▶ **Records for this task**
-----

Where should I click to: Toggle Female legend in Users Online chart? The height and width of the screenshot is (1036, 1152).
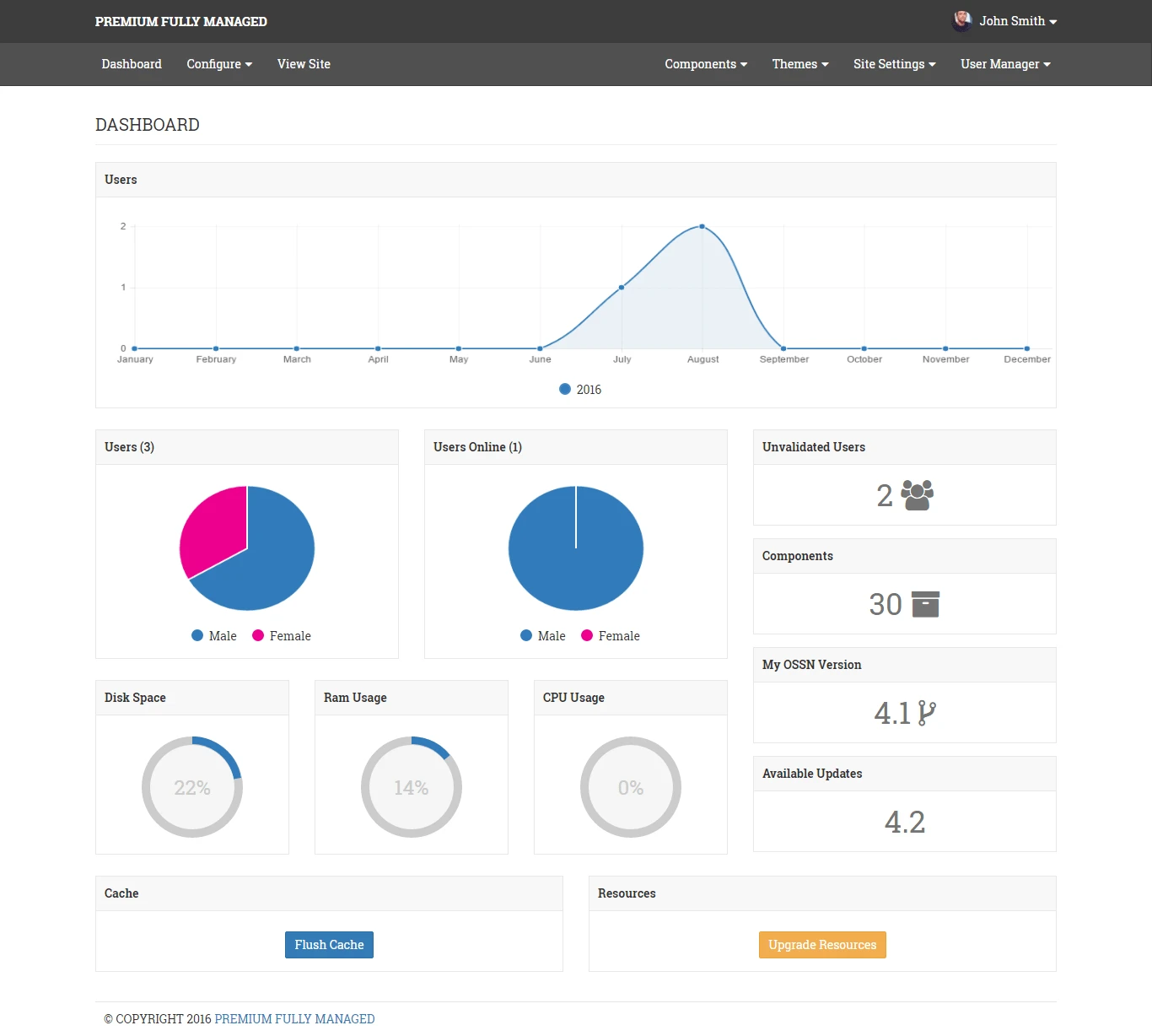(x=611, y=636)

-----

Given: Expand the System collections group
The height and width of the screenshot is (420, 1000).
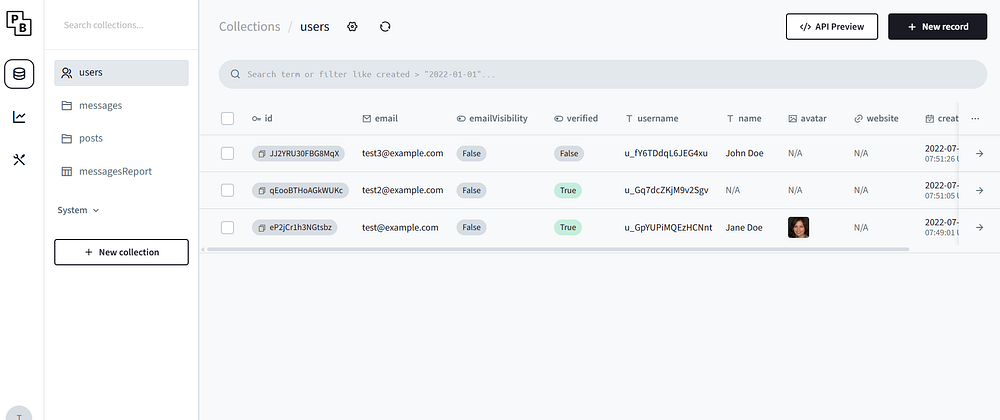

-----

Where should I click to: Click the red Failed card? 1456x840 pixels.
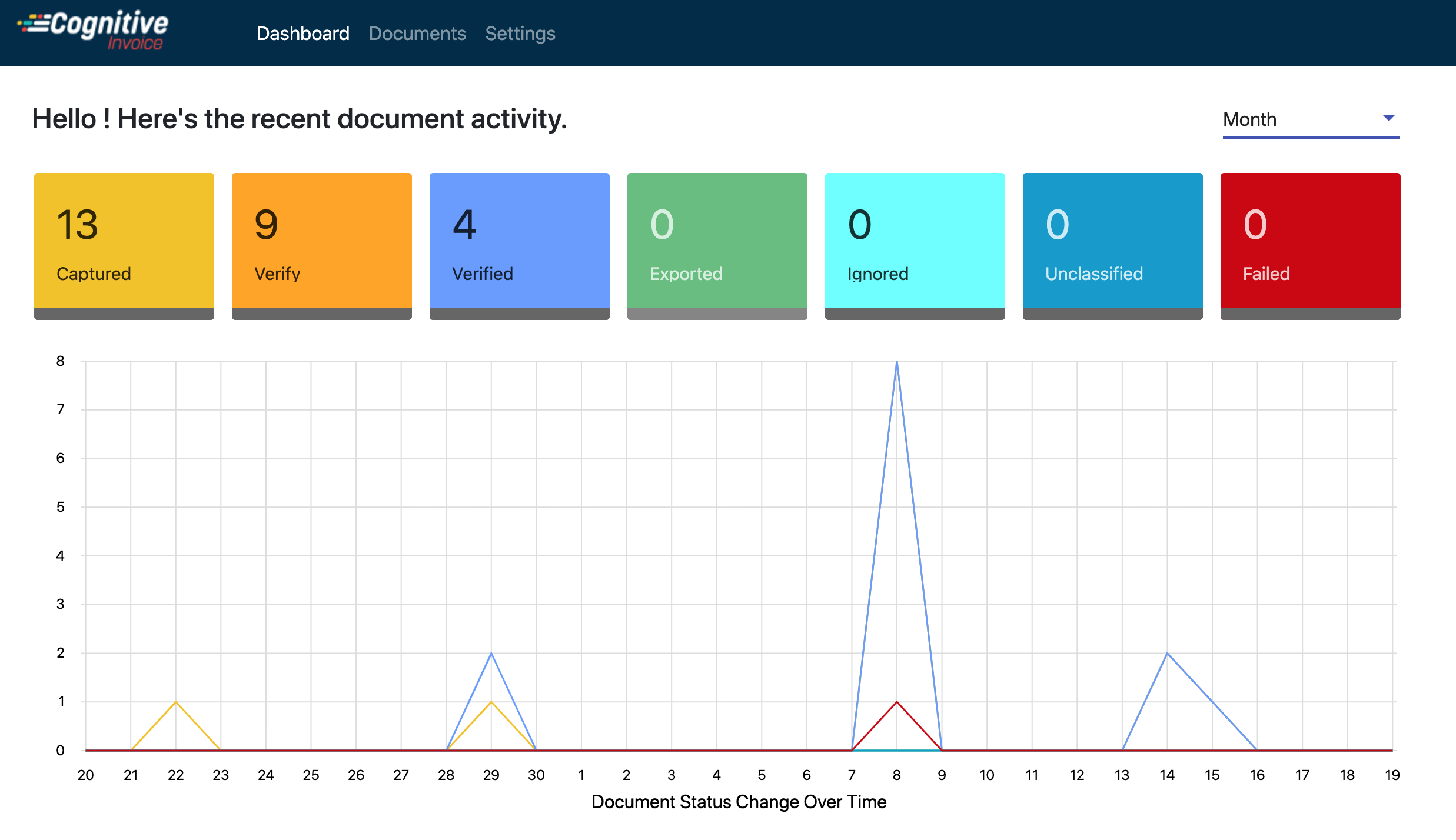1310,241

-----

▶ **Exercise task**
Quote the rows that open with the line containing "Given: Expand the System collections group" and close with the line containing "The height and width of the screenshot is (420, 1000).", both lines included.

▶ **Output for this task**
Given: Expand the System collections group
The height and width of the screenshot is (420, 1000).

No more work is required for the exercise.